_Page text_:
"""
3

I'm learning Manifolds theory and on one concept on a vector bundle I couldn't really understand for weeks.

In Loring Tu's Introduction to smooth manifolds, in order to find the local trivialization, we find the collection of $U$ covering the manifold $M$ such that we get a fiber-preserving diffeomorphism $\phi:\pi ^{-1}(U)\to U\times \mathbb{R}^r$ with each fiber being vector space with dimension $r$.

This notion of local trivialization is introduced in the section of vector bundle (not necessarily a tangent bundle) and it seems that every manifold admits local trivialization (not global trivialization). So for the case of manifolds, can we regard this $U$ in local trivialization as an atlas? Even more basically, vector bundle is the generalization of tangent bundle, is it correct?

jk001
  • 781
  • Yes, a tangent bundle is a vector bundle. – Arctic Char Apr 17 '21 at 16:08
  • 1
    This is very confusing to read, so I'm not sure what your exact question is. It doesn't make sense to say "every manifold admits local trivialization". A trivialization is something a vector bundle has, not just the manifold itself. What is true is that any atlas of the manifold induces a trivialization of the tangent bundle as described. This does not hold true for general vector bundles anymore. I also wouldn't think of vector bundles as generalizations of tangent bundles, there's no reason to. – Thorgott Apr 17 '21 at 16:11
  • Okay Thanks! That's what I meant in the question. Manifold induces tangent bundle, and tangent bundle induces local trivialization, by using $U$ an open set in the atlas (reversely, can we make open sets in local trivialization as an atlas?). My last question was asking if every tangent bundle is a vector bundle, which seems to be true.. Sorry for the bad wording – jk001 Apr 17 '21 at 16:36

1 Answers1

3

Tu defines a surjective smooth map $p : E \to M$ to be locally trivial of rank $r$ if the two conditions (i) and (ii) on the top of p. 134 are satisfied.
"""
_Problem set_:
[A] In the vector bundle discussion, what does Thorgott say any atlas of the manifold induces?
[B] Decide whether each statement agrees with the vector bundle discussion, answering yes or no and quoting the words that decide it: (i) Arctic Char says a tangent bundle is a vector bundle. (ii) Thorgott recommends thinking of vector bundles as generalizations of tangent bundles. (iii) Tu's two conditions for a map to be locally trivial of rank $r$ are at the top of p. 134.
[C] Carry the vector bundle discussion forward from its last sentence.

_Listing_:
"""
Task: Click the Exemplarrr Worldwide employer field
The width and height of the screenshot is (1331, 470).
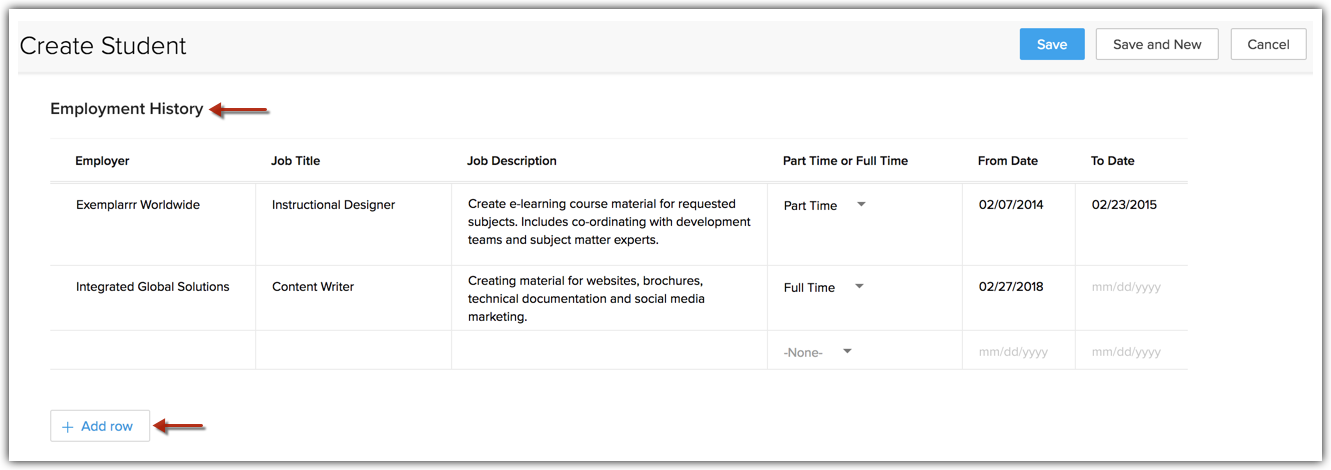Action: 138,205
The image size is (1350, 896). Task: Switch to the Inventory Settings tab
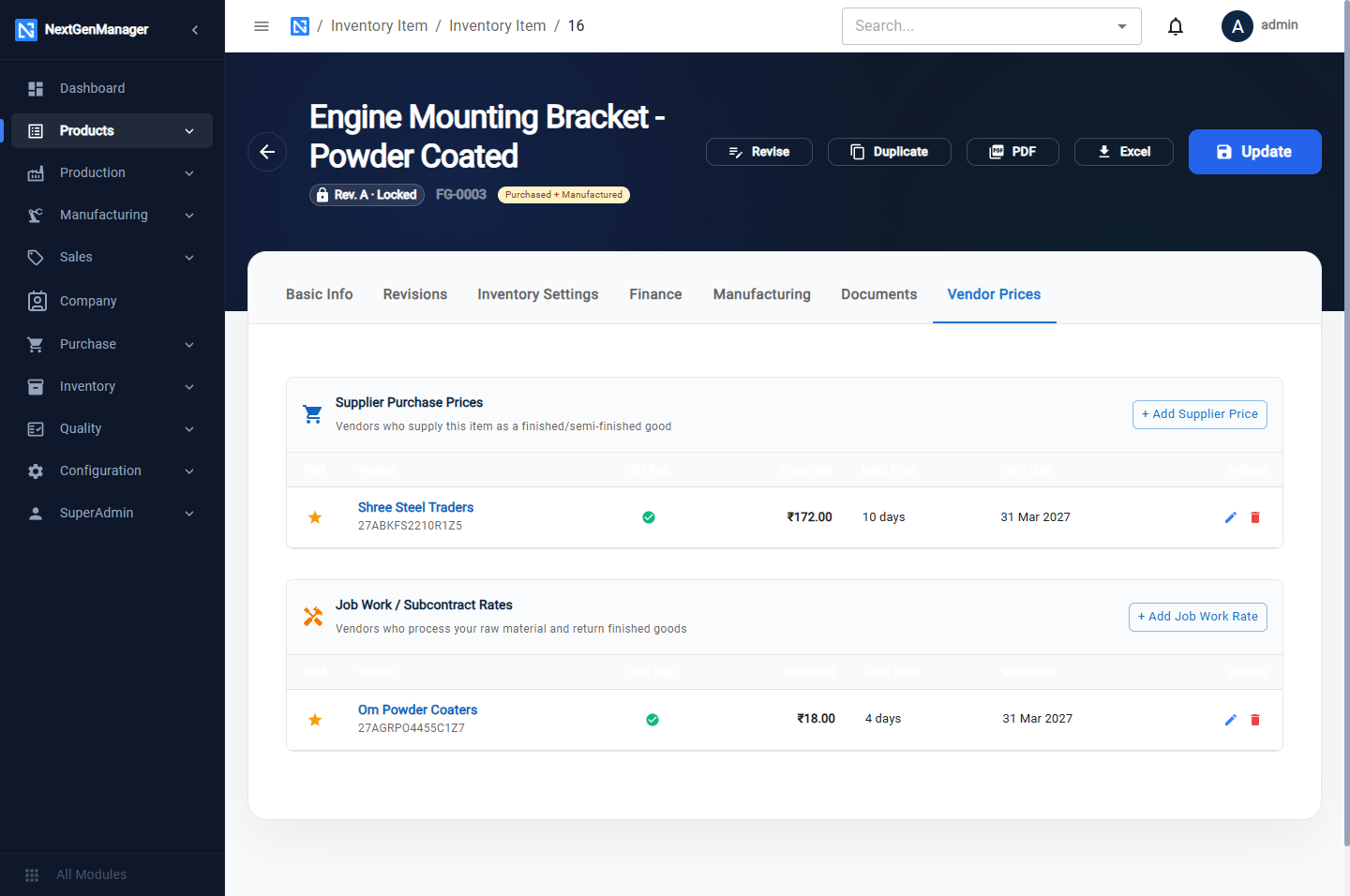tap(538, 294)
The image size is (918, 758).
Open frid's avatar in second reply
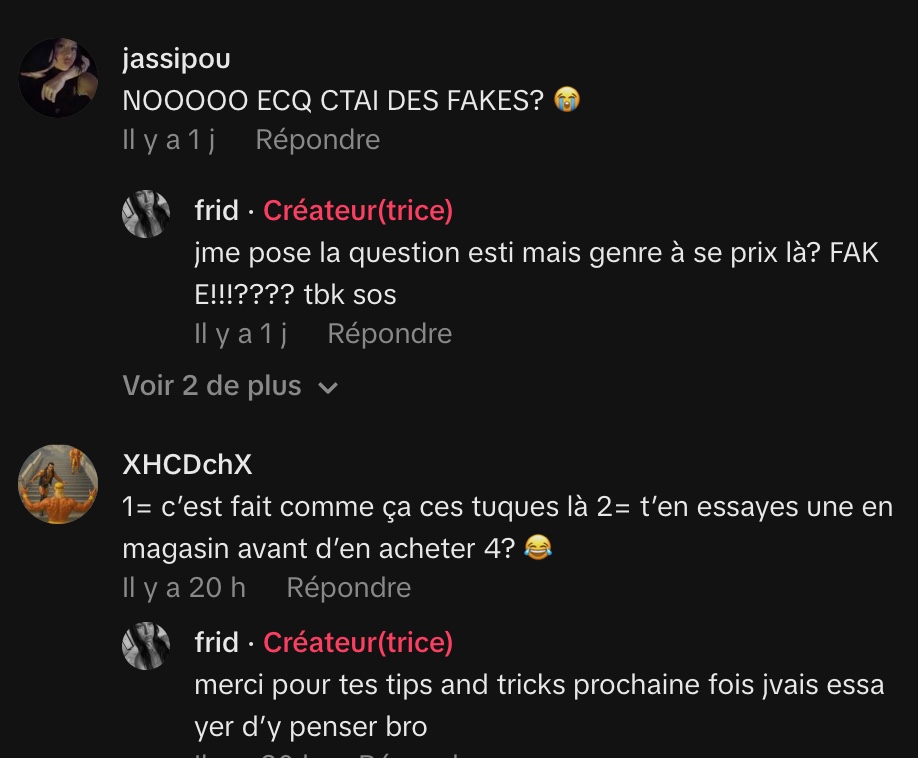coord(146,646)
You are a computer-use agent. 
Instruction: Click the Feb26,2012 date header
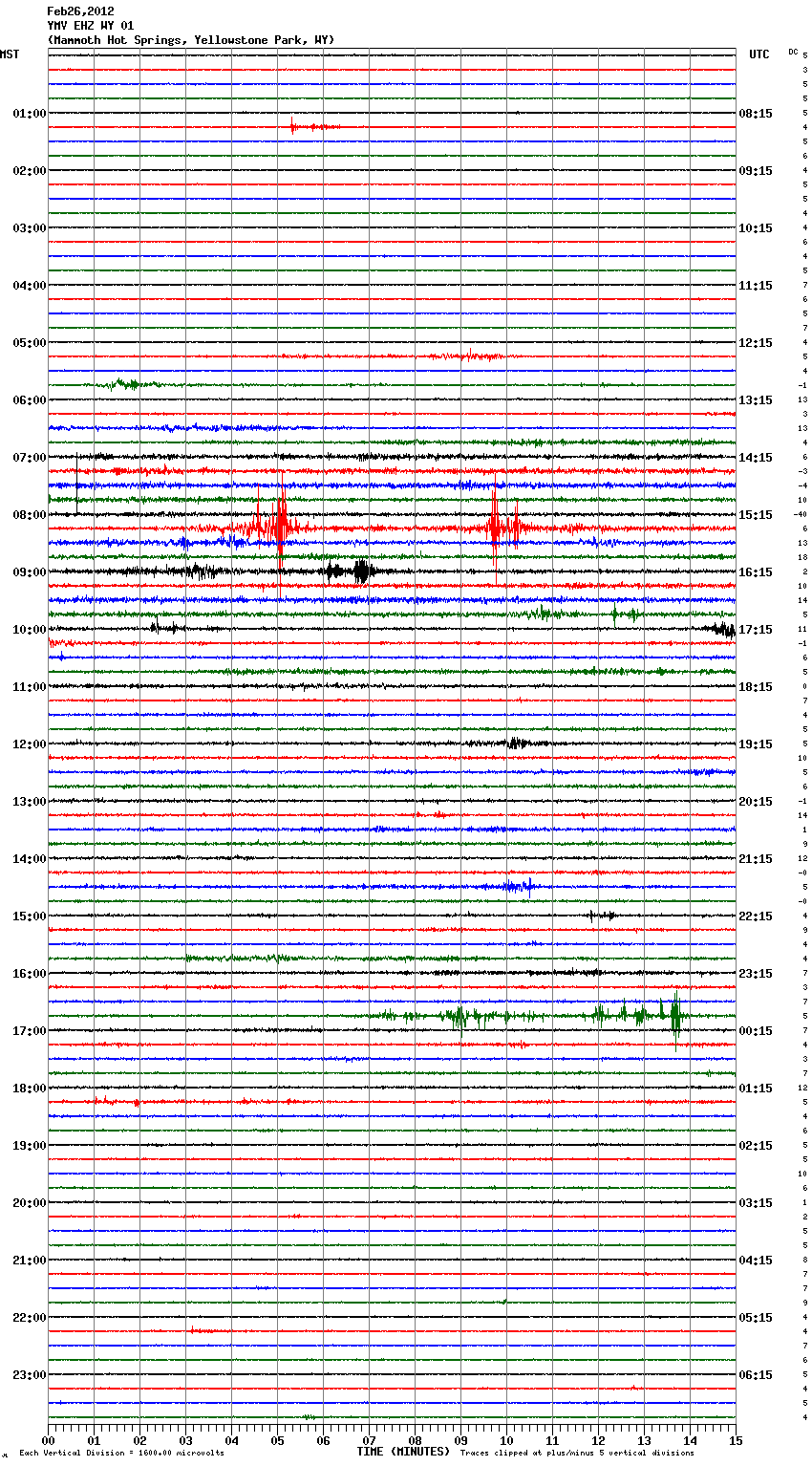coord(80,11)
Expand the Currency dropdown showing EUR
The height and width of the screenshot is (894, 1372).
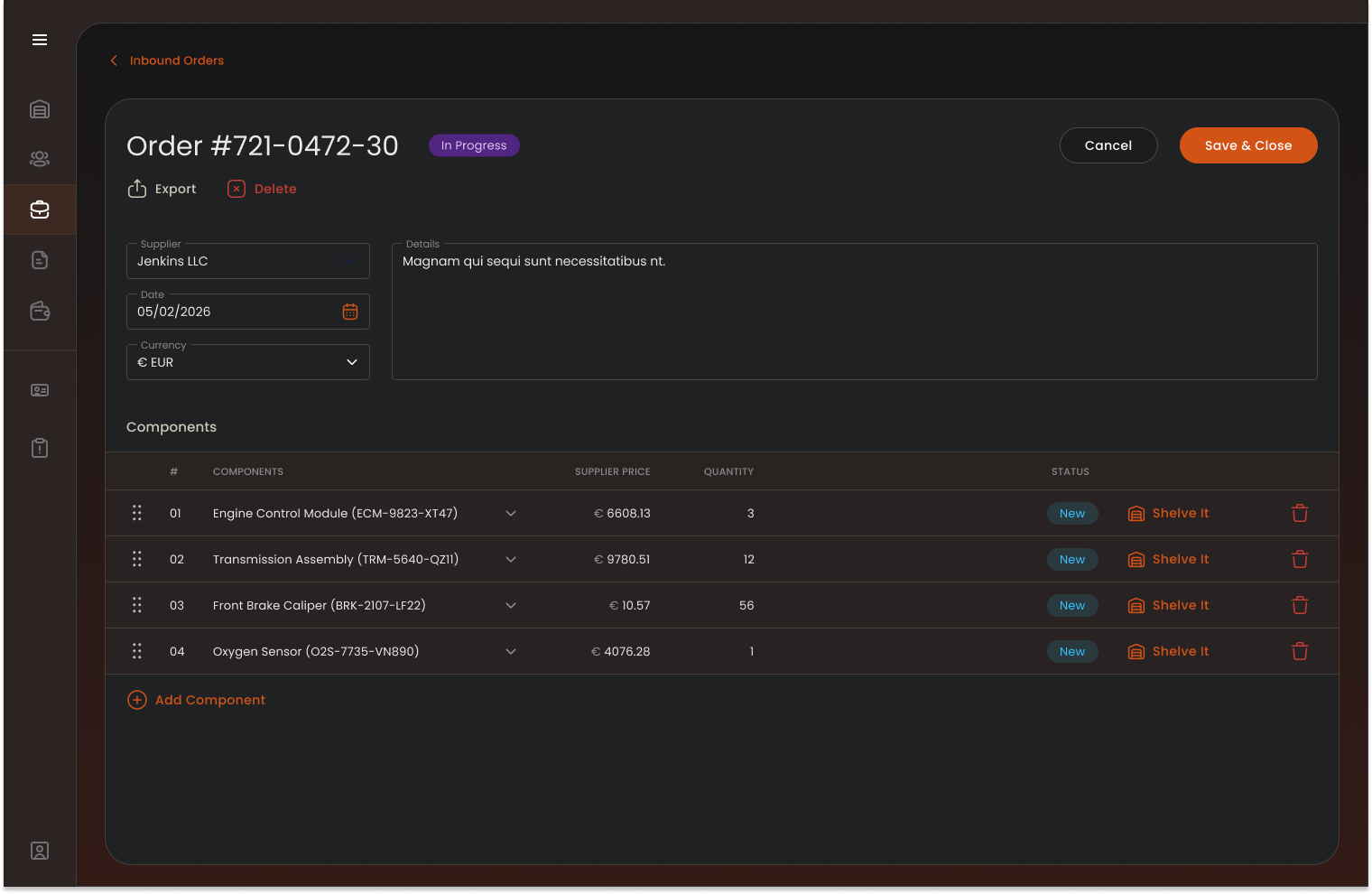coord(351,362)
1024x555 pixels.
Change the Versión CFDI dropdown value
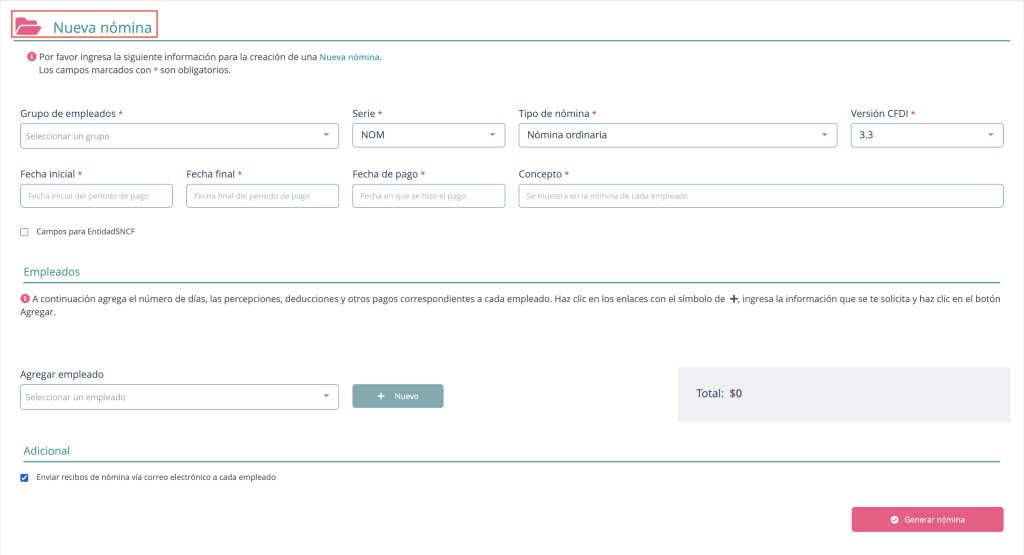click(x=926, y=135)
"""
_The answers_:
[A] A trivialization of the tangent bundle.

[B]
(i) Yes: "Yes, a tangent bundle is a vector bundle."
(ii) No: "I also wouldn't think of vector bundles as generalizations of tangent bundles, there's no reason to."
(iii) Yes: "the two conditions (i) and (ii) on the top of p. 134 are satisfied."

[C]
Any such collection $\{(U,f )\}$, with $\{U\}$ an open cover of $M$, is called a local trivialization for $E$, and $\{U\}$ is called a trivializing open cover of $M$ for $E$.

You may also say that $\{(U,f )\}$ is a bundle atlas in that case.

If I understand correctly, you ask whether a trivializing open cover $\{U\}$ of $M$ is an atlas for $M$. The answer is no.

  1. We are not given homeomorphisms $\phi_U : U \to V$, where $V$ is an open subset of $\mathbb R^n$. Only a collection $\{(U,\phi_U) \}$ can be a (smooth) atlas.

  2. You could ask whether for each bundle atlas $\{(U,f )\}$ there exists an associated smooth atlas $\{(U,\phi_U) \}$ for $M$ having the same open sets $U$. This is not the case. The trivial bundle $M \times \mathbb R^k$ has a trivializing open cover with one set (which is the whole manifold $M$). But in general there is no smooth atlas on $M$ with a single chart.

However, what you can do is this: Given a trivializing open cover $\mathcal U$ of $M$, then any open cover $\mathcal V$ which refines $\mathcal U$ is again a trivializing open cover for $M$. Now take $\mathcal U'$ to be set of all open $U'$ which are contained in some $U \in \mathcal U$ on which there exists a chart $\phi_{U'} : U' \to V'$ belonging to the smooth structure of $M$.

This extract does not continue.